Just a few other random thoughts and I’ll hand off to you guys. Let’s go with bullets (which is what I usually want to put into my head during this season of Top Chef, but thankfully not tonight).
- I was a little surprised by Kelly’s disaster with the rice cooker, mostly because I have a less fancy model and I ADORE it. It always cooks right and there’s just no thinking involved–you put it in and then you come back later to tasty, tasty rice. It does come out differently than when you put it on the stove, maybe a little stickier, but it’s good. My guess is that she put too much water in with the rice, because however much you put in there, every last drop gets absorbed into the rice.
- So, Tiffany’s gyro. I’m very concerned about the pronunciation of this thing. The CIA guy called it a JI-ro, and I was like … uhhhh? And then Eric Ripert called it that too. I mean, he IS French, so maybe they call it something different, but he’s also a chef so I’m sure he knows the right word. I thought it was a YE-ro, or maybe a HYE-ro, or HE-ro. In fact, I used to call the TV show “Heroes” “JI-ros” to be funny, because I thought it was not only the wrong word, but a mispronunciation. Was I wrong all along? Someone tell me how to pronounce this damn word!
- Also, why does Eric Ripert eat off his knife?

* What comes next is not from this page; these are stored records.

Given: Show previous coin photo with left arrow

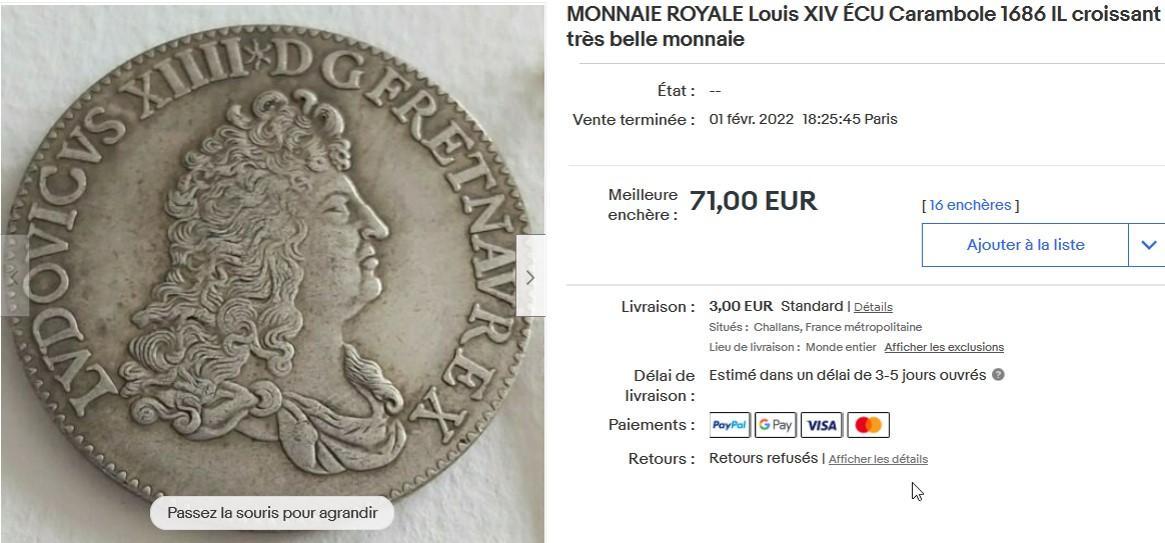Looking at the screenshot, I should (x=13, y=276).
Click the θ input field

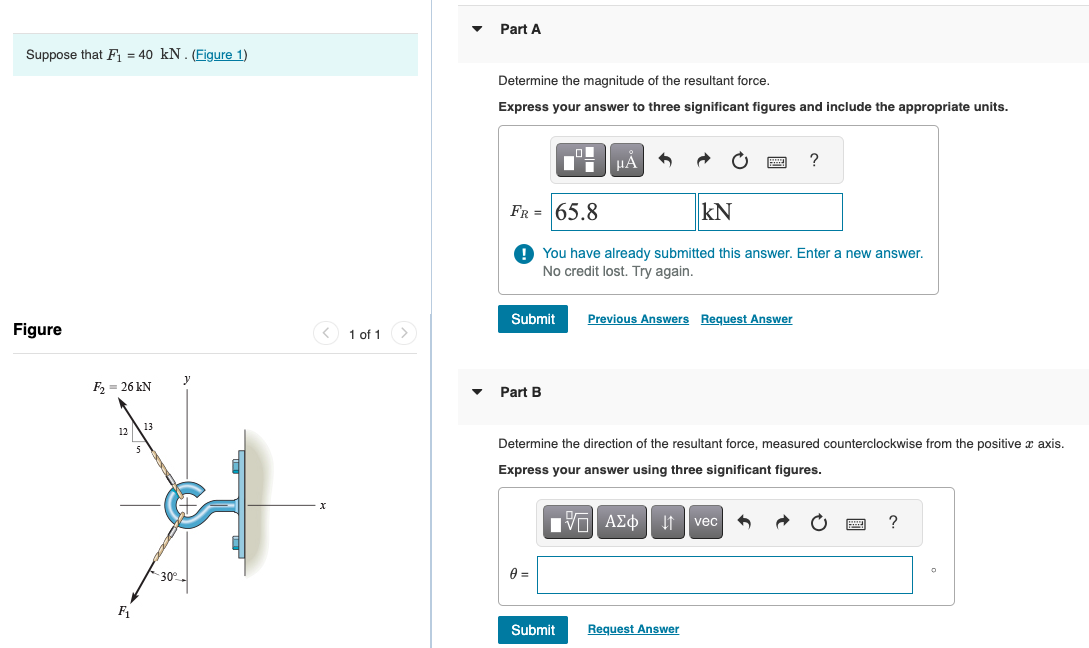click(724, 574)
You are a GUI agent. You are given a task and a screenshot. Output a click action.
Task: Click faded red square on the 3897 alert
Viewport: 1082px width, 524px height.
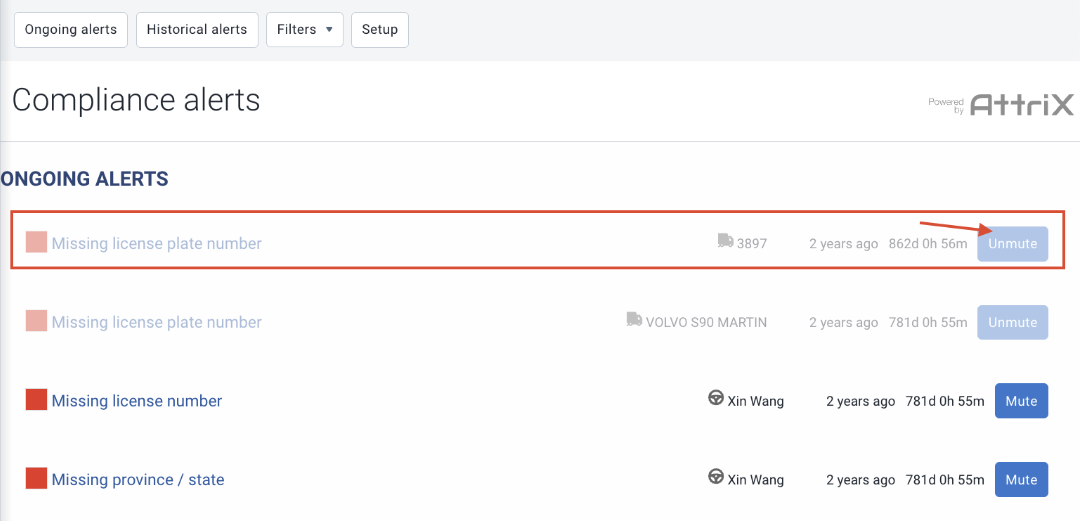click(37, 242)
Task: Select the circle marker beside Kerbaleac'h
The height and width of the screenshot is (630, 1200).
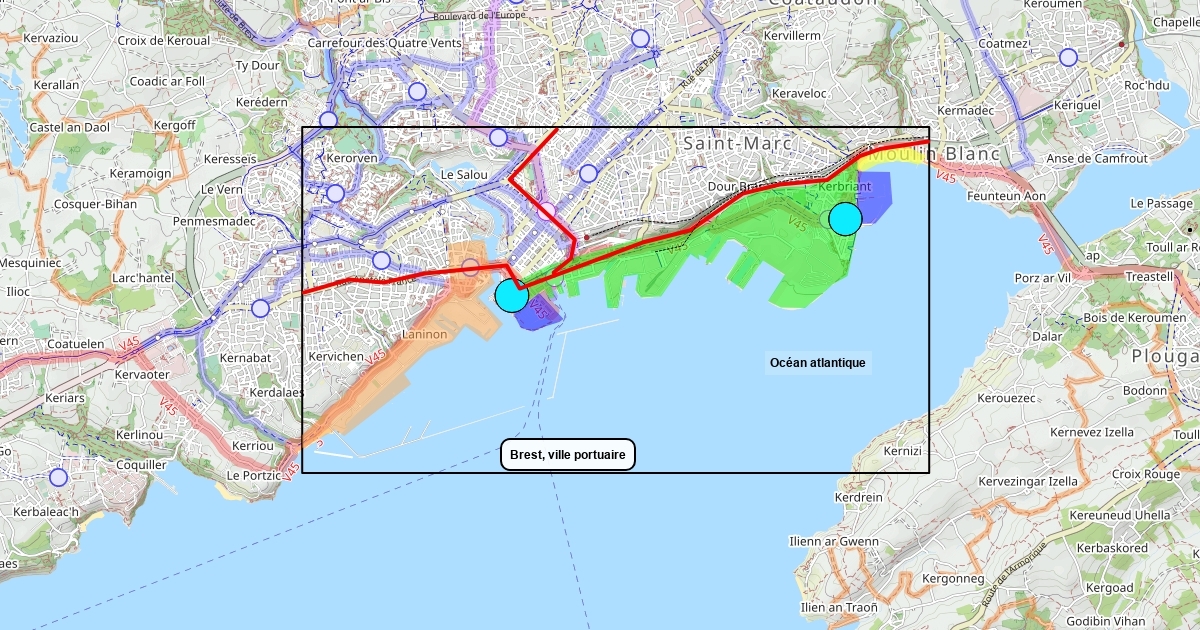Action: tap(59, 477)
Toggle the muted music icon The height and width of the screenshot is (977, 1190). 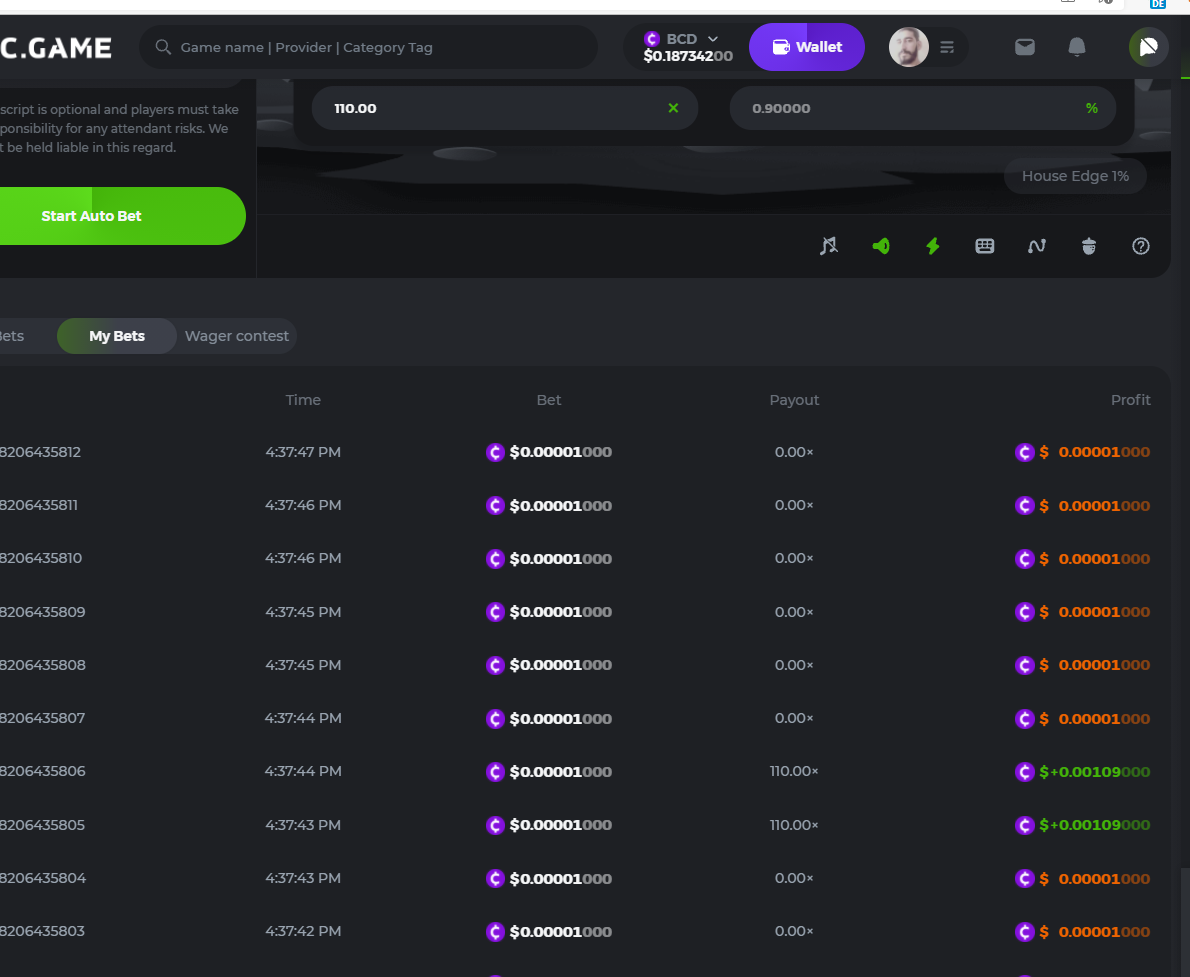[829, 246]
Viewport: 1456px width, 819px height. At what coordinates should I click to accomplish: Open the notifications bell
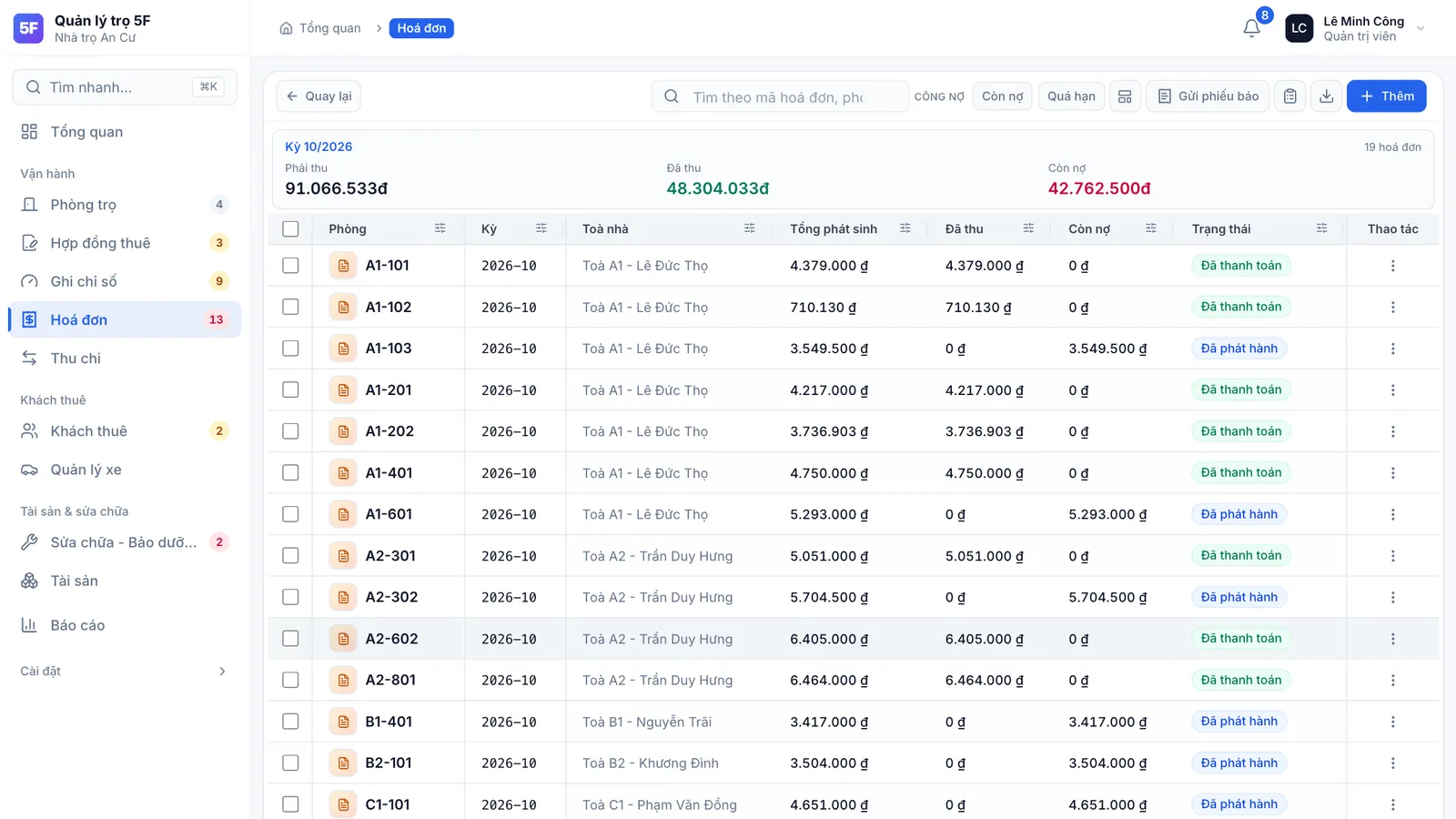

Is this fancy, or just French? Because my mom always told me that was rude and also that I would cut my tongue off. She’s not prone to exaggeration or anything.
- How about the CIA director getting called out on business during the dinner? That was serious! Shit totally got real there. But when Padma said “dine and dash” I totally giggled.
- The DVR buster was really hilarious this time. Kelly being so animated about all the stuff that the CIA director knows (who killed JFK, where the aliens live) made me really like her. It was endearing. And Angelo was also hilarious, saying that he knows where the aliens live–in L.A., and pointing to Alex. Hee! Well played, Angelo.
Alright, I’m done. What did you guys think? I’m glad it was more tolerable this episode, but really … I’m just read to move on to Just Desserts. Are you guys going to watch that? Tell me in the comments and … well, I suppose we can talk about this episode too. Why the hell not, right?